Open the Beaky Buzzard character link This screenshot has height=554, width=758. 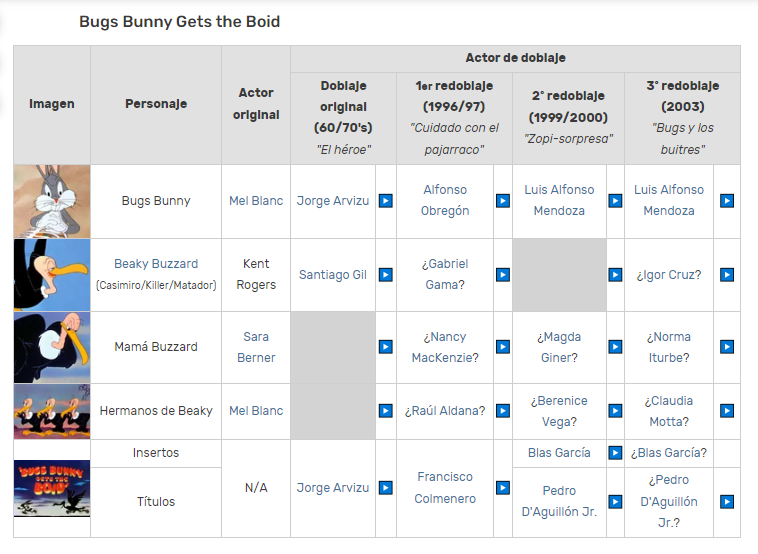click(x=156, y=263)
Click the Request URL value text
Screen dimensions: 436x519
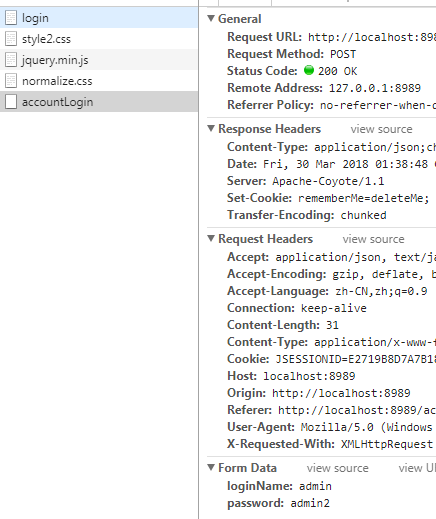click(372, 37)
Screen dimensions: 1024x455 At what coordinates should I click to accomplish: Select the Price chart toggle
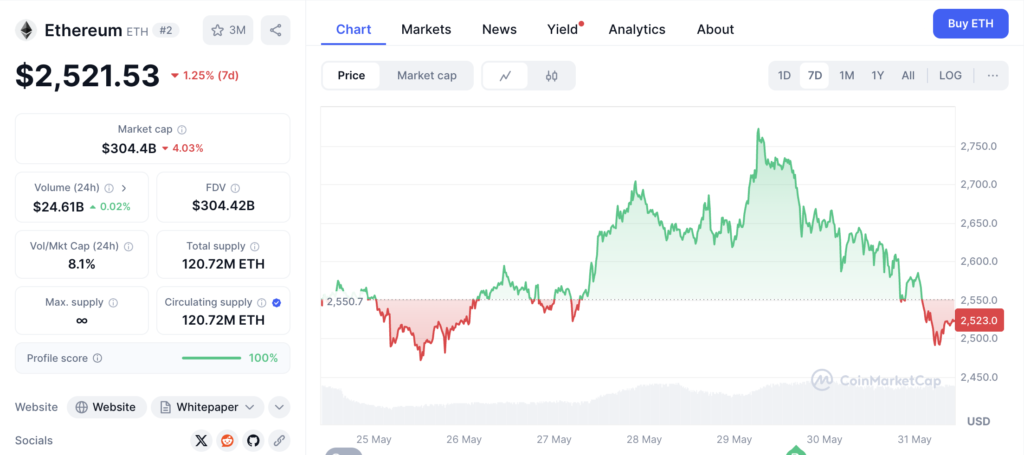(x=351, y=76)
──────────────────────────────
## The exercise
Lay out the portion of the entries that opens with the line containing "Screen dimensions: 1024x455" and runs through the end of the entries as a Markdown table with the columns Nr and Line, omitting blank lines and leaving out the pictures.

## Response
| Nr | Line |
|---|---|
| 1 | Screen dimensions: 1024x455 At what coordinates should I click to accomplish: Select the Price chart toggle |
| 2 | (x=351, y=76) |